Dass die Argumentation mit GUT und BÖSE nicht taugt, liegt auf der Hand. Ganz allgemein könnte man zunächst folgendes feststellen: Wer nicht in der Lage ist, “komplexe Sachverhalte” in seinen wesentlichen Bestandteilen verständlich darzustellen, der hat den Sachverhalt selbst nicht durchschaut!

Es zeichnet den kompetenten POLITIKER geradezu aus, dass er “komplexe Sachverhalte” verständlich darstellen kann. Es ist geradezu eine Kunst in der Sprache, die wesentlichen Merkmale eines Sachverhaltes in einfache und verständliche Worte zu kleiden und dennoch die Zusammenhänge treffend zu nennen.

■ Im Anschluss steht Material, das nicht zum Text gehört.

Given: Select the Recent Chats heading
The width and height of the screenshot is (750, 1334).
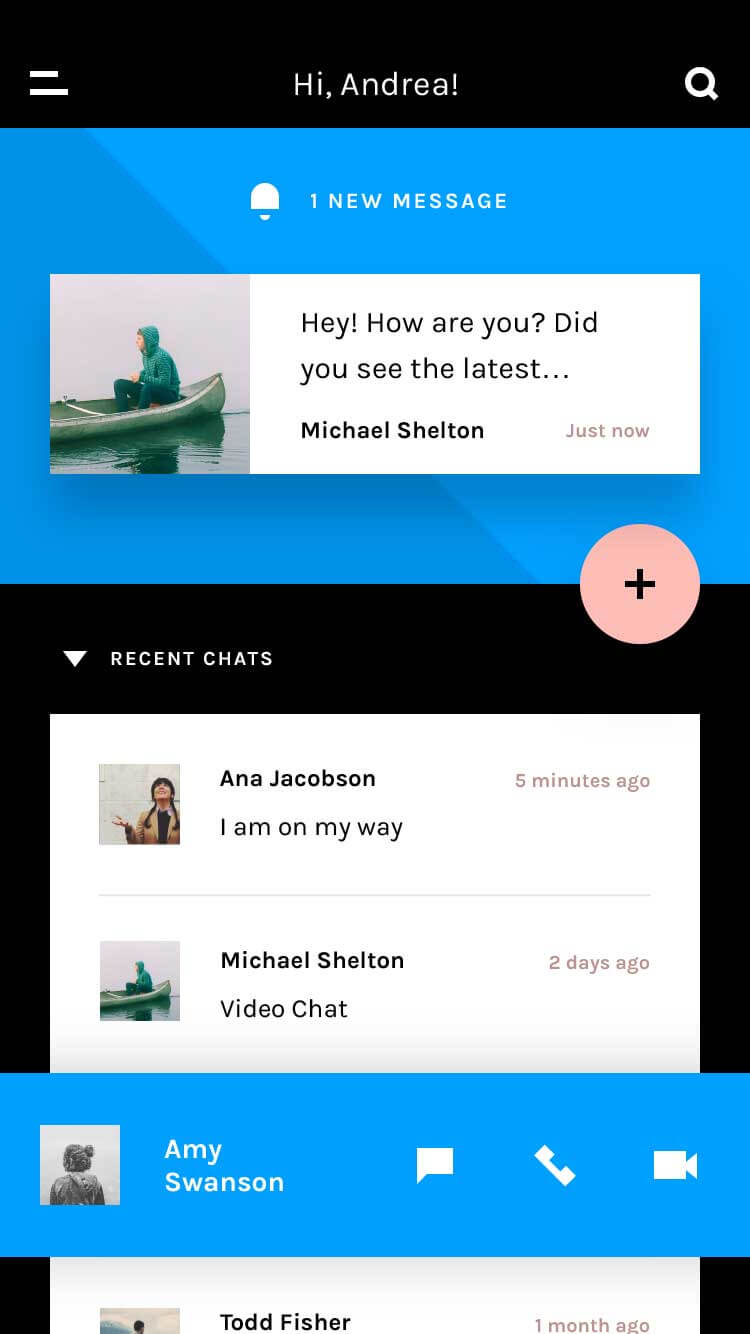Looking at the screenshot, I should click(x=191, y=658).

Wer also vorbringt, dass die politischen Entscheidungen so “komplex” seien, dass man sie dem Bürger nicht erklären kann der nährt den Verdacht, dass er selbst nicht weiß wovon er spricht. Das zeigt allenfalls, dass es zu viele Schwätzer in der Politik gibt und zu wenige gestandene Experten mit breitem Grundwissen.

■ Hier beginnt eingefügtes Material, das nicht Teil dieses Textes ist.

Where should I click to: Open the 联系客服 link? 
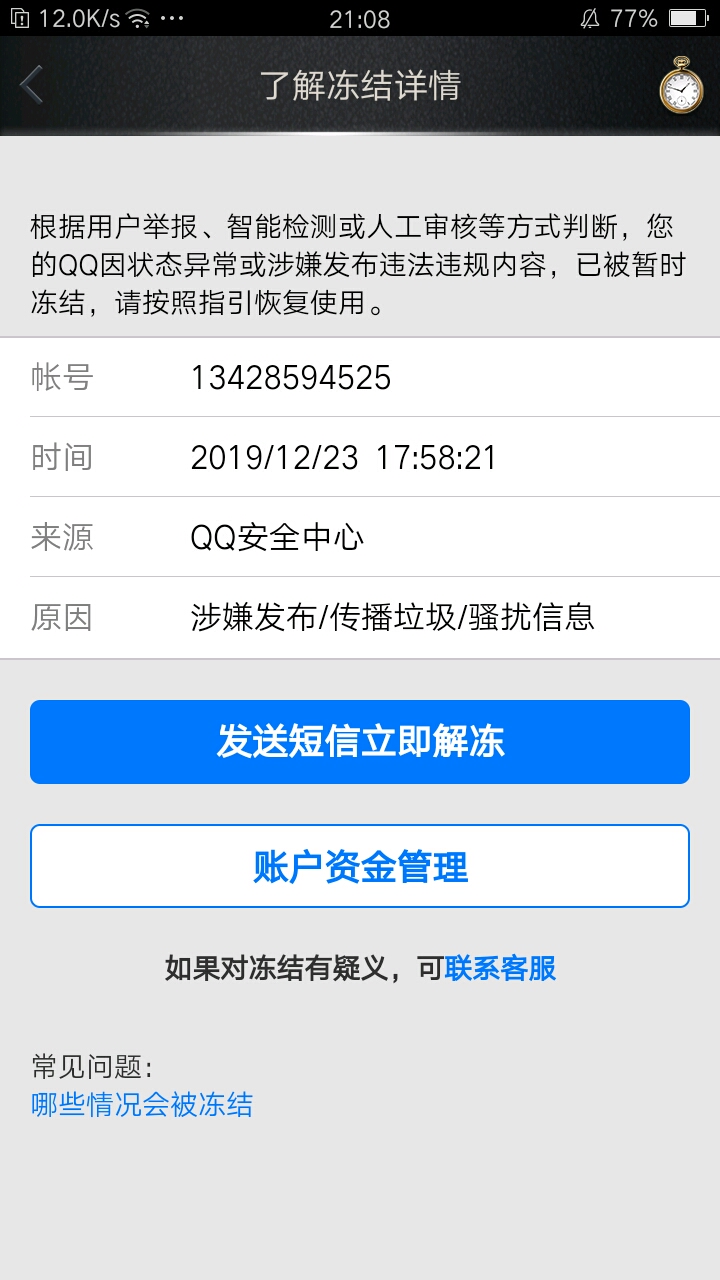tap(500, 968)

Für diese Art der “spätrömischen Dekadenz” gibt es ein aktuelles Beispiel, das die Gefährlichkeit solch einer Entwicklung aufzeigt.

Auf dem Höhepunkt der Finanzkrise war bezogen auf “Derivate” und andere “toxische Papiere” (Credit Default Swaps usw.) zu hören, dass nicht nur die FINANZEXPERTEN im Bundestag und den Ausschüssen, sondern auch zuständige Vorstände bei den Banken die GESCHÄFTE mit ihren Konsequenzen und Risiken gar nicht verstanden.

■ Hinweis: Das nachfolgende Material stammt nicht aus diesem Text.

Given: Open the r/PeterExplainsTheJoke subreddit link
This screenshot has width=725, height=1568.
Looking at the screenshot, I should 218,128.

Mit anderen Worten: Die vermeintliche “Komplexität” solcher Geschäfte hatte dazu geführt, dass die FINANZKRISE viele Unternehmen und die Bürger in das ökonomische und persönliche Chaos gestürzt hatte.

Die IDIOTIE der Behauptung, dass “komplexe Sachverhalte” nicht oder nur bedingt zu verstehen oder zu beherrschen sind, ist an und für sich bei “gesundem Menschenverstand” unübersehbar: Der Erfinder von Derivaten, der die RISIKOLAGE nicht verständlich und mit Ziffern seinem Vorstand hinreichend und verständlich darstellen kann, der ist völlig ungeeignet für seine Aufgaben und aus dem Unternehmen zu entfernen.

Das gilt auch für den Vorstand einer Bank, der nicht über das (Führungs-) Wissen verfügt, dass grundsätzlich auch “komplexe” Sachverhalte verständlich in ihren Konsequenzen beschrieben werden können. Und wenn das nicht möglich sein soll, dann sind offensichtlich die Risiken nicht beherrschbar, weil sie gar nicht hinreichend beschrieben oder berechnet werden können. Genau dann befindet sich aber die Führung einer Bank im SPIELCASINO mit der Risikolage des 100 %igen Verlustes!

Ich habe selbst einmal erlebt, dass ein ehemaliger (zuständiger) Bankvorstand einräumte, dass er eine Reihe dieser Geschäfte gar nicht verstanden hatte und es vielleicht auch nicht seine Aufgabe sei, so etwas zu verstehen!? Wenn er nicht bereits pensioniert worden wäre, hätte man ihn eigentlich fristlos wegen Dummheit bzw. Führungsversagen entlassen müssen.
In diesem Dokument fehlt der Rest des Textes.